Our view: using AI to write a résumé should not, by itself, decide whether someone gets an interview. A résumé makes claims about experience. Your hiring process needs a fair way to examine the claims that matter for the job, regardless of who helped write the document.
Which claim would change your hiring decision if it turned out to be unsupported?
01 / Separate presentation from experience.
“Led a migration” can describe very different responsibilities. One person may have chosen the architecture; another may have tested a single service. Both can have useful experience. A fluent summary does not tell you which contribution the candidate made.
Choose a responsibility in the role and ask for a concrete account: the starting problem, the person’s own work, a decision they made, and how they checked the result. Ask the same core questions of candidates being considered for the same responsibility. Leave room to explain unfamiliar terminology or a different route into the work.
02 / A text detector cannot establish someone’s competence.
NIST’s 2024 GenAI pilot examined generated summaries and text detection, finding performance varied across systems. That study did not validate a résumé-screening test. Its results should not be presented as proof that a detector can identify an unqualified applicant.

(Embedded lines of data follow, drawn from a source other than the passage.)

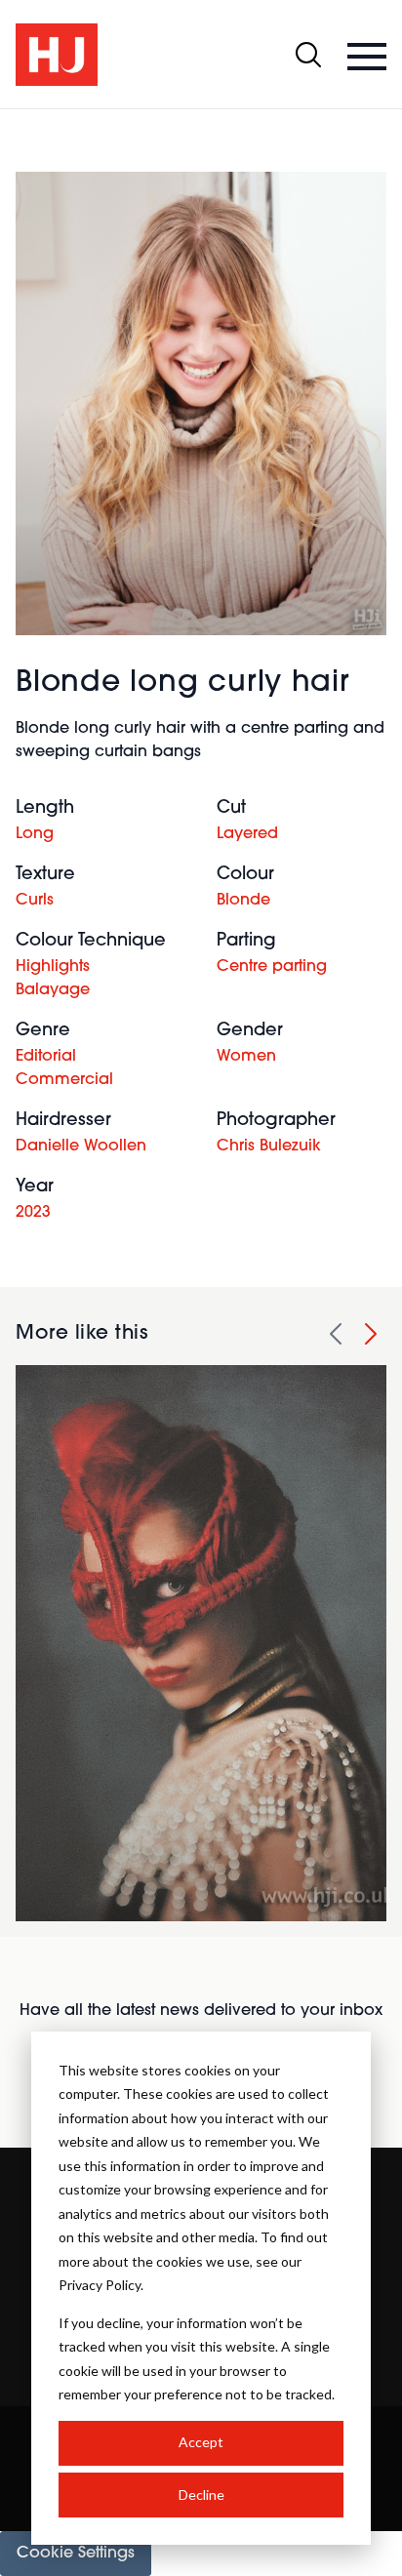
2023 (33, 1213)
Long (35, 834)
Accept (201, 2442)
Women (246, 1057)
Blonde (243, 900)
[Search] (308, 54)
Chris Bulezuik (269, 1146)
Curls (35, 900)
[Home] (57, 54)
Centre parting (272, 967)
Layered (247, 834)
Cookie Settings (76, 2553)
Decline (201, 2494)
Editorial (46, 1057)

Our recommendation is to assess the experience itself. If AI use matters to the role, discuss it directly: what did the person use it for, what did they check, and what decisions remained theirs? An authorship score does not answer those questions. A claim that cannot yet be checked should remain an open question, not become an invented negative finding.
NIST: text generation and detection evaluation (opens in a new tab)03 / Give reviewers evidence they can examine.
For each important claim, retain the source, the candidate’s explanation and the reviewer’s reasoning. A small, role-relevant exercise can add useful evidence when it has clear instructions and consistent assessment criteria. Avoid asking candidates to produce unpaid work for a live customer.
Distinguish what you observed from what you inferred. “Explained how they rolled back a release” is an observation. “Will own every production incident independently” is a much broader inference. Record the remaining question before the hiring team meets.
- Responsibility being assessed
- Claim and source
- Question or work sample
- Observed evidence
- Uncertainty and next question
04 / Make the hiring decision understandable.
An AI-assisted process can organize applications and prepare review material. The hiring team still needs to understand why someone advances. Measure whether reviewers receive useful evidence and whether the assessment relates to the work. Counting processed résumés alone misses that purpose.
Start with one role and a shared evidence brief. Compare how reviewers interpret it, resolve ambiguous criteria, and keep a route for candidates to clarify missing information. Improve the assessment before increasing the volume.
Review a résumé claim against the work
- Responsibility
- Maintain a customer-facing API.
- Claim
- Led a service migration.
- Question
- Which part did you own, what changed, and how did you verify it?
- Evidence to examine
- A clear account of a decision, a test and a response to an unexpected result.
- Unresolved
- Whether the person owned the release or contributed to one part; clarify before drawing a conclusion.